Excerpt to read:
---+---

With Christmas just around the corner, it’s important for dog owners to recognise what can be dangerous or toxic to dogs this festive season.
Christmas will be here before we know it; with decorations and trees going up a little earlier this year the run-up has been longer but, somehow feels shorter? It’s a time of twinkling lights, irresistible food smells, hanging chocolate, tinsel, baubles and music. Though these are all fun and festive parts of Christmas its important for dog owners to know how to keep our perfect pooches safe this Christmas. From chewing tinsel to sneaking morsels, we here at Relax My Dog have some helpful tips on keeping your pooch safe this festive season!

---+---

What the task requires:
Write the next part of the piece on keeping dogs safe at Christmas, starting after its last sentence. The data that comes next has nothing to do with this text.

Material provided:
---+---

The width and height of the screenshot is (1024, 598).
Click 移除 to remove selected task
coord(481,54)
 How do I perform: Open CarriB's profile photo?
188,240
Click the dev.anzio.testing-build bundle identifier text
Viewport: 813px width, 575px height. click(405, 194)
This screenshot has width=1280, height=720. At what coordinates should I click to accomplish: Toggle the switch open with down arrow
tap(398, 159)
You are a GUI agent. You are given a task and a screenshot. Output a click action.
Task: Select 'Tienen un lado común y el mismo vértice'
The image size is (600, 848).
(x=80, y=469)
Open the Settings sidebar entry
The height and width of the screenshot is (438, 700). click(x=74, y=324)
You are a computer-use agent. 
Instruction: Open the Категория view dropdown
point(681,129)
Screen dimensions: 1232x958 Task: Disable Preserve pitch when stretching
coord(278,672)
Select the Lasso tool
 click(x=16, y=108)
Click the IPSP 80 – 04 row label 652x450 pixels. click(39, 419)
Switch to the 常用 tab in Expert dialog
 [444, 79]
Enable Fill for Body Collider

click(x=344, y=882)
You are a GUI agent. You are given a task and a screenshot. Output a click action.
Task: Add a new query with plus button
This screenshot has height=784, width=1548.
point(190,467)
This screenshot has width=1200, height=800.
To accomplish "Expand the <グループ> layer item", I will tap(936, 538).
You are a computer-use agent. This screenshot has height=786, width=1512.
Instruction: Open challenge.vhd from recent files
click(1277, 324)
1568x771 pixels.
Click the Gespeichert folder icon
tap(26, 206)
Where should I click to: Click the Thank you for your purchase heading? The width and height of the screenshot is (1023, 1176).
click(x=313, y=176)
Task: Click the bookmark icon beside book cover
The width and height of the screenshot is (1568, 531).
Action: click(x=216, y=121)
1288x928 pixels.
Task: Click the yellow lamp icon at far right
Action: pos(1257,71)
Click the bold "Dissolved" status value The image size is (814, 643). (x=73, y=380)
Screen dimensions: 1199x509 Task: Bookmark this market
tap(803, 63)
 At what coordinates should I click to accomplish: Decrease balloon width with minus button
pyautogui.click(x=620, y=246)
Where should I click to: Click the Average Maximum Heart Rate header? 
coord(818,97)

---+---

Answer to the problem:
Christmas Ornaments – What’s Christmas without a Christmas tree? And what’s a Christmas tree without baubles and ornaments? Unfortunately Christmas tree ornaments have the potential to be dangerous to your dog; they could stand on them, shattering them, which can result in a serious cut. They could be chewed or swallowed which could spell disaster or an expensive vets trip. Make sure you pick up any fallen ornaments and get rid of any that are already broken. Even better, decorate your tree with our doggy in mind; any breakable, chewable or edible (including candy) baubles should only be hung on the top parts of your tree, out of your dogs reach.
Tinsel & Lights – Tinsel is another tempting one for the Christmas tree, but can be dangerous if your dog decides to chew or swallow it. It being a string object, if your dog ingests it, there is the danger that it’ll choke them or cause an internal blockage. Best to be safe, keep tinsel away from your dog, high up on the tree or omitted completely. This also goes for string lights, same dangers plus electricity! Make sure all lose cables are tidied away and inaccessible to your dog.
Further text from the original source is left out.